Classical languages: Your typical kid's dictionary-style dinosaur book of the 1980s and 1990s would include where a given dinosaur was found, when it lived, a translation of the name, and a size estimate. Although the translations varied in accuracy (whoda thunk that Monoclonius's name doesn't refer to a single horn?), if you read enough of them, you'd start to pick up on common elements. "A-" and "An-" making something negative, "Eu-" meaning "well" or "good", "Di-" for two, "Tri-" for three, "rex" for tyrant, anything "-odon" for tooth... you get the idea. Combined with some basic anatomy, you can actually grasp a fair amount of medical terminology this way, which is pretty handy. (Nowadays, you can pick up bits of other languages as well, as dinosaur paleontology has spread to become a worldwide field. Greek and Latin are still the big two, but an increasing number of names are using words from languages local to the place a dinosaur was found.)

Drawing: I can't describe how much of my single-digit years were spent first tracing dinosaurs and then drawing my own. This has given me the ability to... draw dinosaurs reasonably competently. Yes, there's that, but if you practice drawing one thing, you develop your ability to draw other things.

Geology: Sedimentary rocks are the obvious tie-in here, but the concept of plate tectonics had come into widespread acceptance not too long before I came in, and the books would often mention how plates had been connected, and how they had rifted apart. Of course, I also learned about the geologic time scale as well. (Incidentally, plate tectonics helped spur a brief fad of transcontinental dinosaurs that petered out in the 1980s. Anchisaurus picked up an African species, Dryosaurus picked up an African species, Hypsilophodon picked up an American species, Camptosaurus picked up a European species, and the less said about Iguanodon the better. Most of these reassignments have been reversed since then.)

Geography: "So there's this famous dinosaur site in a place called Tanzania/Belgium/Mongolia. Where's that?" Speaking as a two-time State Geography Bee participant from back in the day, if you want to make sure your kid knows their way around a map, you could do worse than to get him or her interested in dinosaurs.

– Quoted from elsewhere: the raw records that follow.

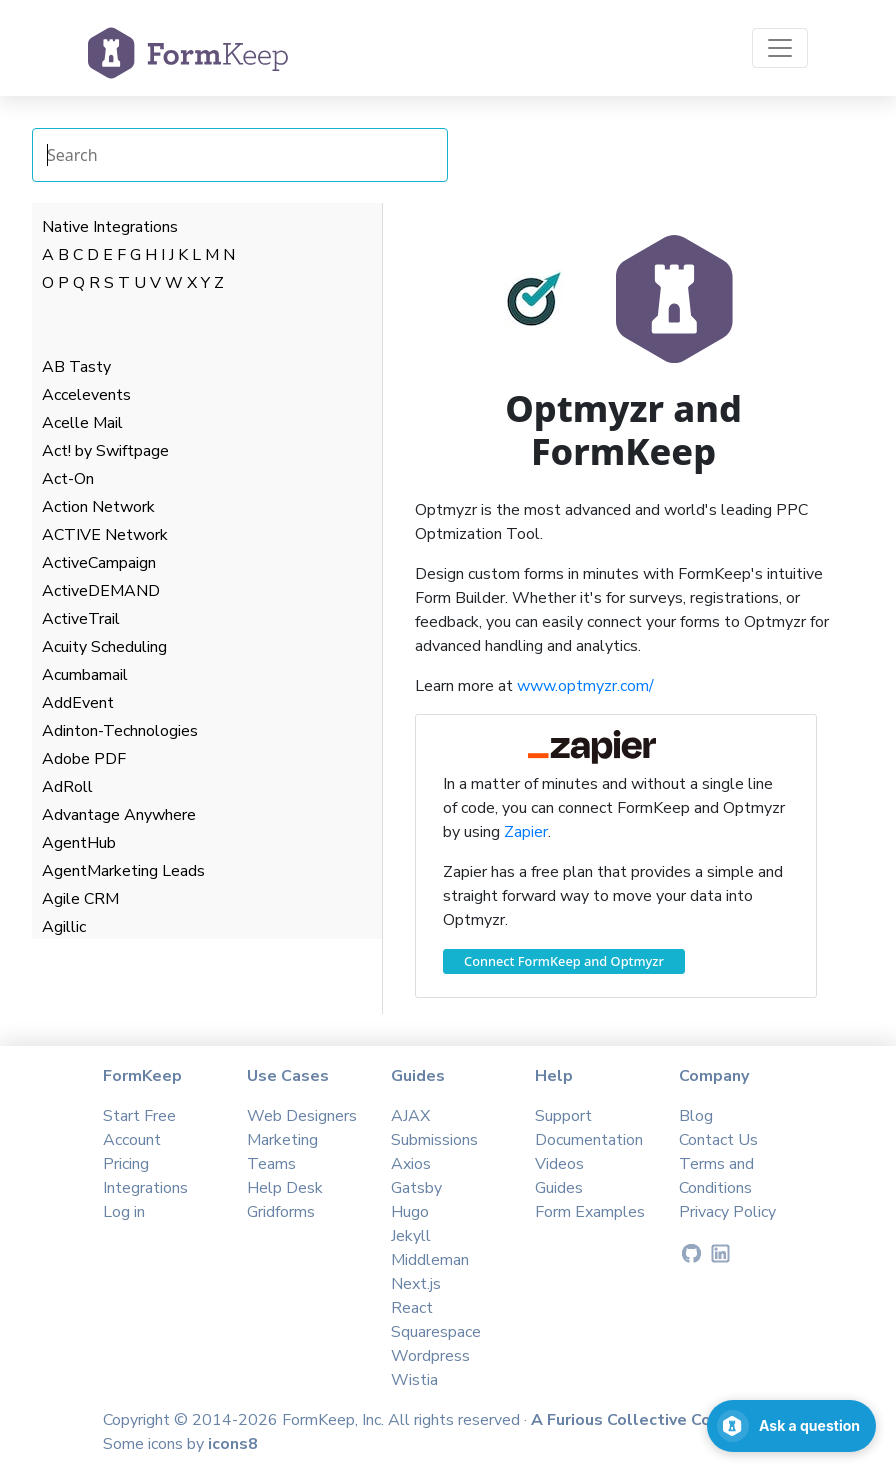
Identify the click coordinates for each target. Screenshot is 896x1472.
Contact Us (718, 1140)
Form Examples (590, 1212)
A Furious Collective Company (648, 1420)
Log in (124, 1212)
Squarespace (436, 1332)
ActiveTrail (81, 619)
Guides (559, 1188)
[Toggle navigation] (780, 48)
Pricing (126, 1164)
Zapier (526, 832)
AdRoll (67, 787)
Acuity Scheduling (104, 647)
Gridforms (281, 1212)
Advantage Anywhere (119, 815)
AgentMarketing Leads (123, 871)
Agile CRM (80, 899)
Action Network (98, 507)
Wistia (414, 1380)
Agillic (64, 927)
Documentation (589, 1140)
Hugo (410, 1212)
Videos (559, 1164)
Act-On (68, 479)
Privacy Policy (727, 1212)
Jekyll (411, 1236)
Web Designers (302, 1116)
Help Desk (285, 1188)
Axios (411, 1164)
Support (563, 1116)
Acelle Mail (82, 423)
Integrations (145, 1188)
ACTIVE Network (105, 535)
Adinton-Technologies (120, 731)
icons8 (233, 1444)
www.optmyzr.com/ (585, 686)
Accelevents (86, 395)
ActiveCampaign (99, 563)
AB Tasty (76, 367)
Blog (696, 1116)
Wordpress (430, 1356)
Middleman (430, 1260)
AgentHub (79, 843)
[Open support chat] (791, 1426)
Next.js (416, 1284)
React (412, 1308)
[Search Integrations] (240, 155)
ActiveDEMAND (101, 591)
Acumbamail (85, 675)
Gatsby (416, 1188)
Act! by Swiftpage (105, 451)
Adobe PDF (84, 759)
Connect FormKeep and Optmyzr (564, 961)
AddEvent (78, 703)
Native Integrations (110, 227)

I think the only areas you'd miss are Central America, equatorial Africa, and areas of the Middle East and southeastern Europe.

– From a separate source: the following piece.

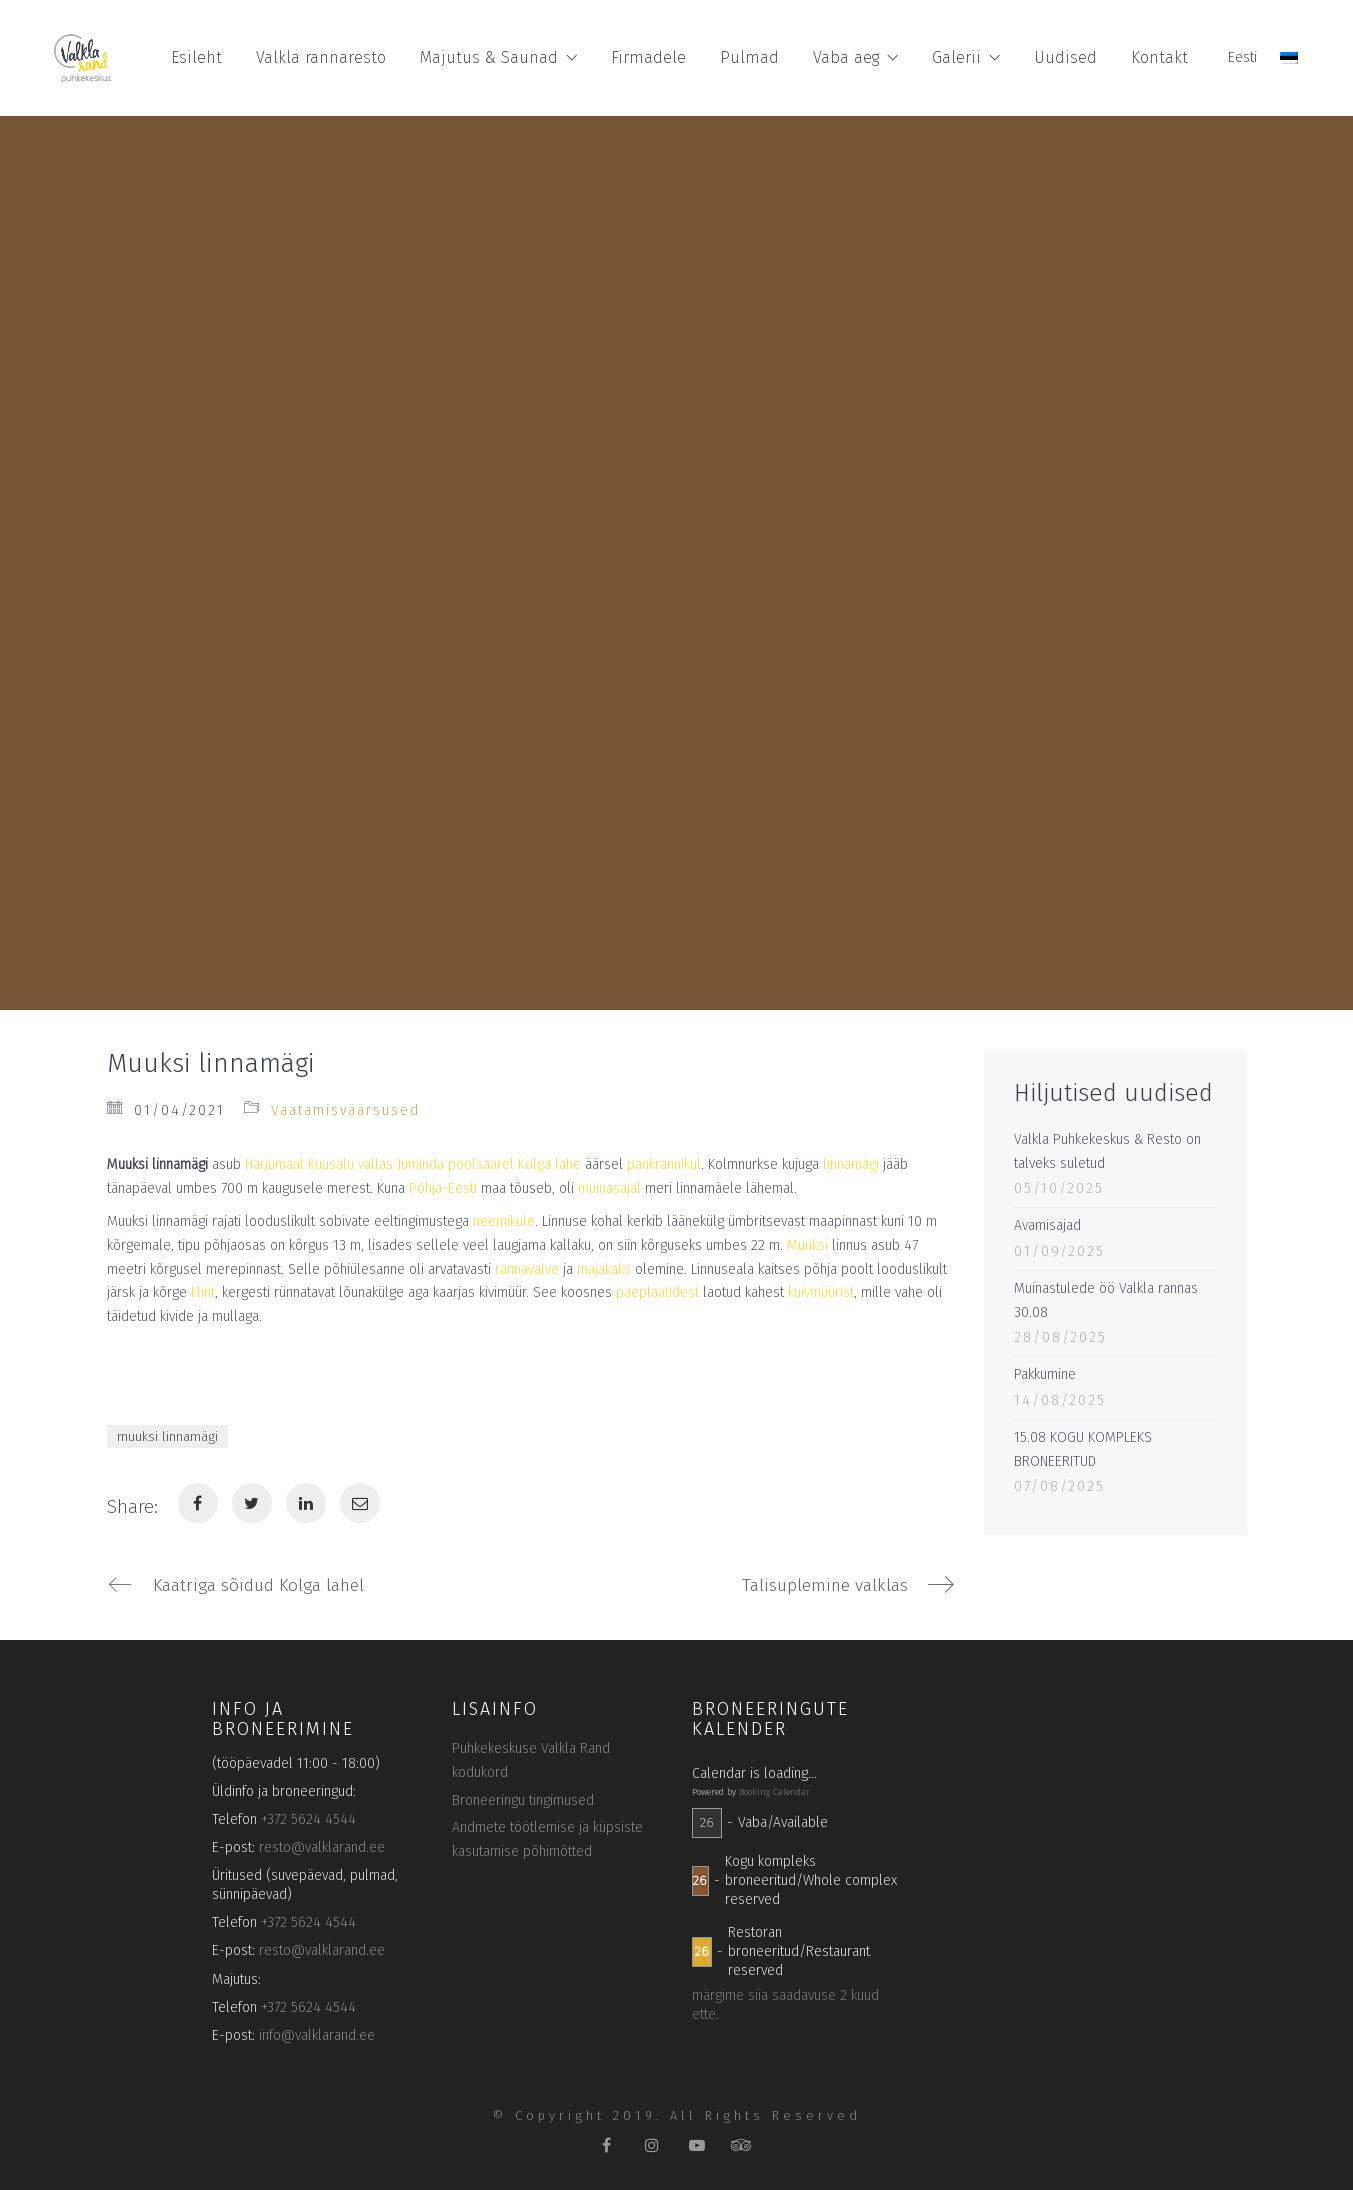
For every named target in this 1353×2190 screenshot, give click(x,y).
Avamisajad (1047, 1225)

Mythology and folklore: Related to the classical languages, many names have a mythological source. Titanosaurus? The Greek Titans. Rhoetosaurus? An individual titan (and believe you me, Rhoetus is probably glad for the publicity). Laelaps? An infallible hunting dog of Greek mythology. I'm cheating a bit, because it's a synonym of Dryptosaurus, but it always showed up in the thumbnail descriptions. Adasaurus? A demon in Mongolian mythology. Garudimimus? A mythological bird that figures in Hindu and Buddhist traditions, and is a symbol of Ulan Bator, the capital of Mongolia (see "Geography"). As with languages, the current and coming generations get more to choose from as local traditions are used as sources for names.

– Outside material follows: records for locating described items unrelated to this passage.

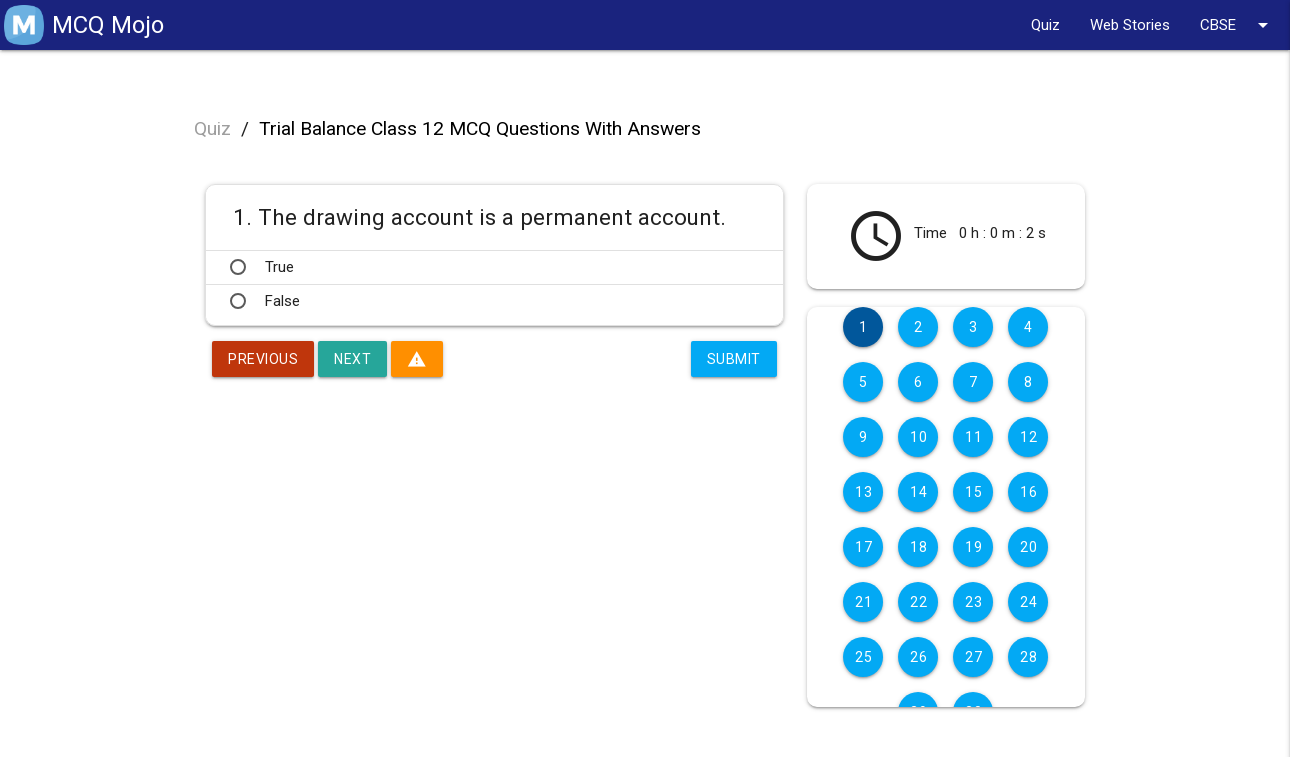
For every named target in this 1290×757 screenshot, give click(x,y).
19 (973, 547)
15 (973, 492)
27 (973, 657)
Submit (734, 359)
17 (863, 547)
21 (863, 602)
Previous (263, 359)
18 (918, 547)
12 (1028, 437)
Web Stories (1130, 25)
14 (918, 492)
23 (973, 602)
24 (1028, 602)
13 (863, 492)
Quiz (1045, 25)
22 (918, 602)
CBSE (1237, 25)
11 (973, 437)
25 (863, 657)
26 (918, 657)
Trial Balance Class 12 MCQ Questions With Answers (480, 128)
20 (1028, 547)
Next (352, 359)
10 (918, 437)
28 (1028, 657)
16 (1028, 492)
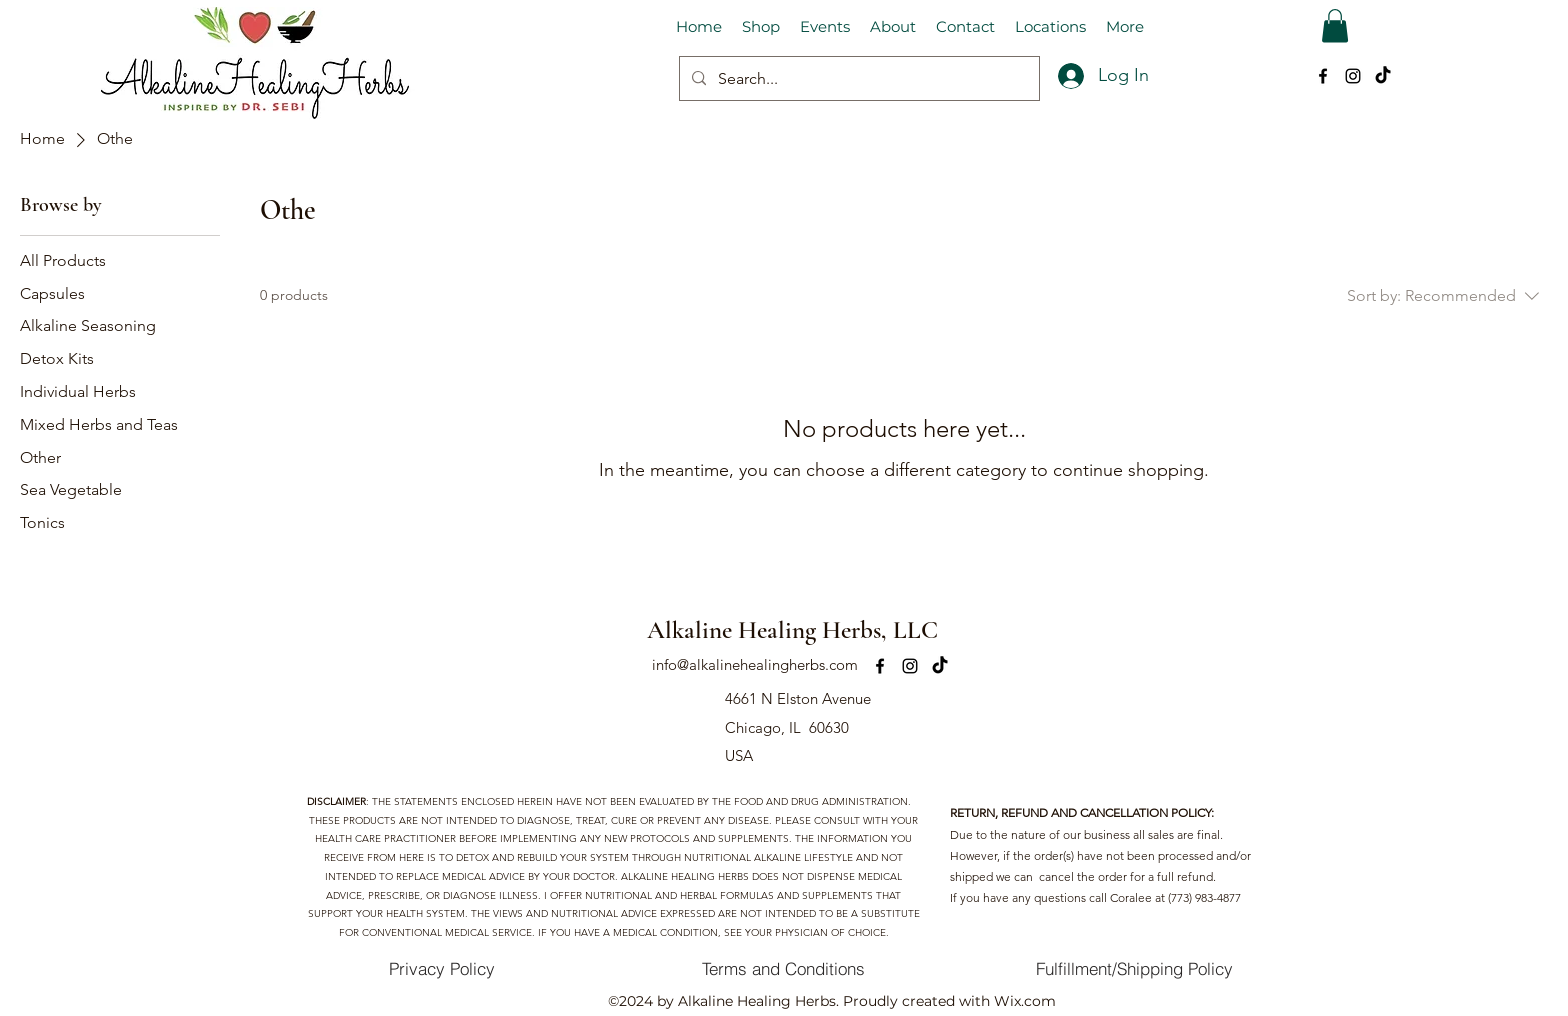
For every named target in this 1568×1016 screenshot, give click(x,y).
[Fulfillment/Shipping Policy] (1134, 969)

Physiology: Certain ideas get associated with certain decades. A dinosaur fan growing up in the 1990s or the oughts would have read a lot about the bird-dinosaur connection, and in turn picked up a fair amount about evolutionary biology. In the 1970s and 1980s, the big public debate was all about whether dinosaurs were warm-blooded or cold-blooded. Those of use who grew up in the 1980s ended up reading at great length about physiology.

In other news, I'm considering beginning some regular topics, like quick descriptions of the geology of various National Park Service units, descriptions of notable formations (these could take multiple posts, say for example "Geology of the Navajo Sandstone" followed by "Fossils of the Navajo Sandstone"), and "Know Your [group of dinosaurs]", probably with an eye on less-famous types like "hypsilophodonts" and nodosaurids. These would be interspersed with the kind of posts I've been doing.